FSGI mencatat, setidaknya ada dua daycare yang pernah melakukan kekerasan fisik dan psikis pada berpuluh-puluh anak-anak Balita yang dititipkan oleh orangtuanya yaitu Daycare Wensen, Depok (2024) dan Daycare Little Aresha, Umbulharjo, Kota Jogjakarta (2026). Kedua daycare tersebut ternyata tidak berizin alias illegal.
"Karena tidak berizin, maka tidak mungkin ada pembinaan apalagi pengawasan berkala dari pemerintah daerah. Kedepan pemda perlu menyampaikan informasi ke publik melalui berbagai platform media social yang dimiliki terkait daycare-daycare yang sudah berizin dan memenuhi standar, " ujarnya.
Retno menambahkan, daycare yang berizin pasti sudah mendapatkan rekomendasi Dinas Pendidikan sebagai bukti kelayakan operasional. Umumnya daycare tersebut membuka Lembaga PAUD. Di mana anak-anak Balita dititipkan sambil mengikuti pendidikan.
Jika Dinas Pendidikan berfokus pada kelayakan operasional Pendidikan anak-anak. Selain itu, Daycare juga harus sudah mendapatkan Sertifikat Standar Usaha Wajib untuk usaha risiko menengah-tinggi/tinggi yang diterbitkan oleh bupati/walikota.
Izin operasional daycare (Tempat Penitipan Anak) dikeluarkan oleh Pemerintah Daerah setempat, khususnya melalui Dinas Penanaman Modal dan Pelayanan Terpadu Satu Pintu (DPMPTSP) kabupaten/kota. Proses perizinan ini didukung oleh rekomendasi dari Dinas Pendidikan terkait pemenuhan standar pendidikan nonformal.
Sementara itu, Ketua Umum FSGI, Fahriza Marta Tanjung menyampaikan rekomendasi FSGI. Yaitu mendorong netizen agar mendukung dan berhenti menyalahkan para orangtua korban. Sebab, yang bersalah itu pemilik dan pengasuh Daycare Little Aresha, para orangtua merupakan korban. Mereka menitipkan anak lantaran harus bekerja dan juga membayar sejumlah uang.

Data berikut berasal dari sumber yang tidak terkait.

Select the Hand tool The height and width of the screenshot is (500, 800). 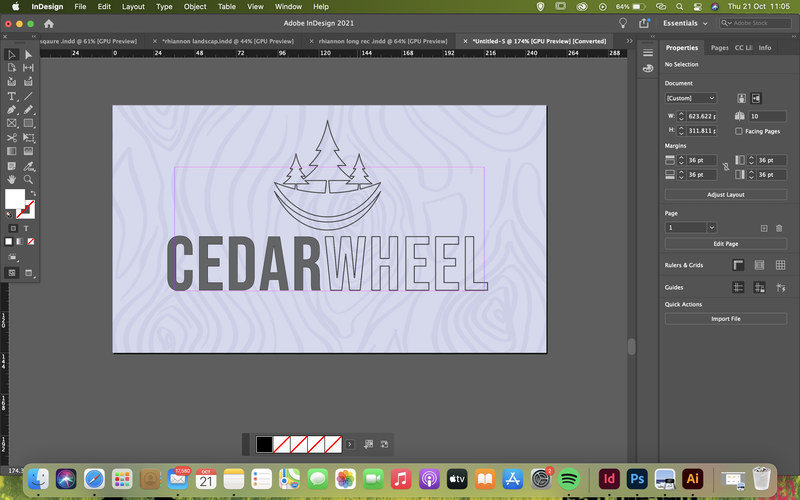(11, 180)
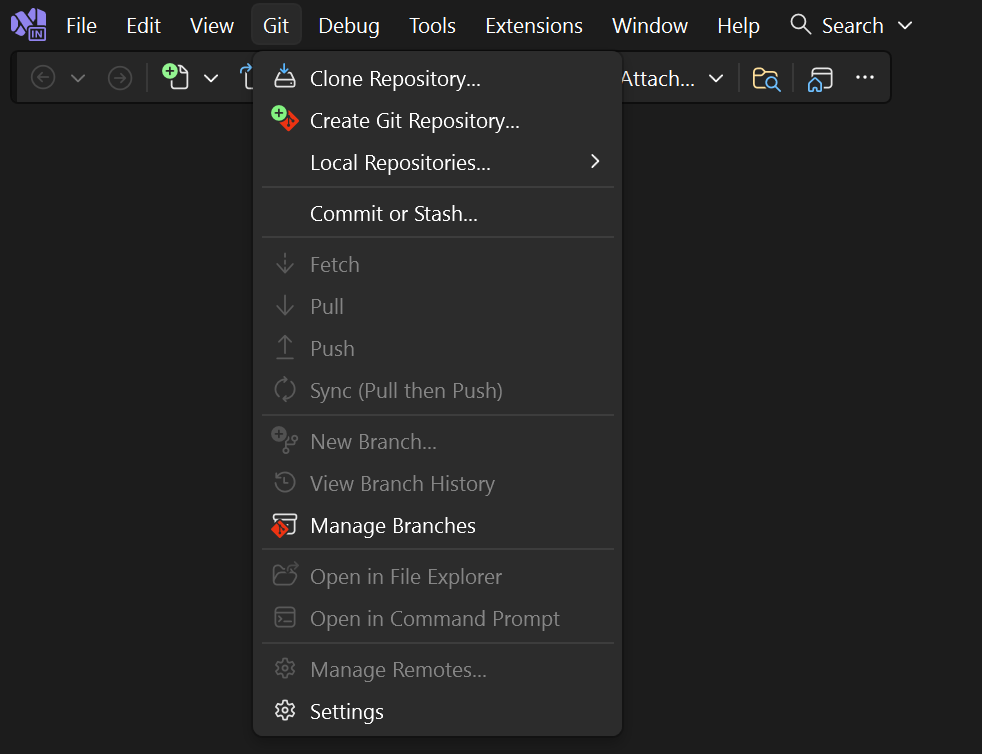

"FSGI mendorong pemulihan psikologi pada para korban berlangsung tuntas sesuai kondisi dampak kekerasan yang dialami masing-masing anak. Selain anak, maka para orangtua korban juga berhak mendapatkan pemulihan psikologi, karena kalau mereka pulih maka anak-anaknya pun akan segera pulih, " ujarnya.
Berikutnya, FSGI meminta polisi menindak tegas para pelaku dengan menggunakan dasar tuntutan Undang-Undang Perlindungan Anak, mengingat korban bahkan masih Balita. Selain itu, polisi wajib memperberat tuntutan hukuman sebesar sepertiga (1/3) karena para pengasuh termasuk orang terdekat korban.
Dan, orang terdekat seharusnya melindunngi anak bukan malah menjadi pelaku kekerasan terhadap anak.
"FSGI mendorong adanya kanal pengaduan untuk masyarakat ketika mencurigai adanya dugaan kekerasan di daycare yang mereka ketahui dan pemerintah harus menindaklanjuti segera setiap ada pengaduan yang diterima dari masyarakat," tukasnya.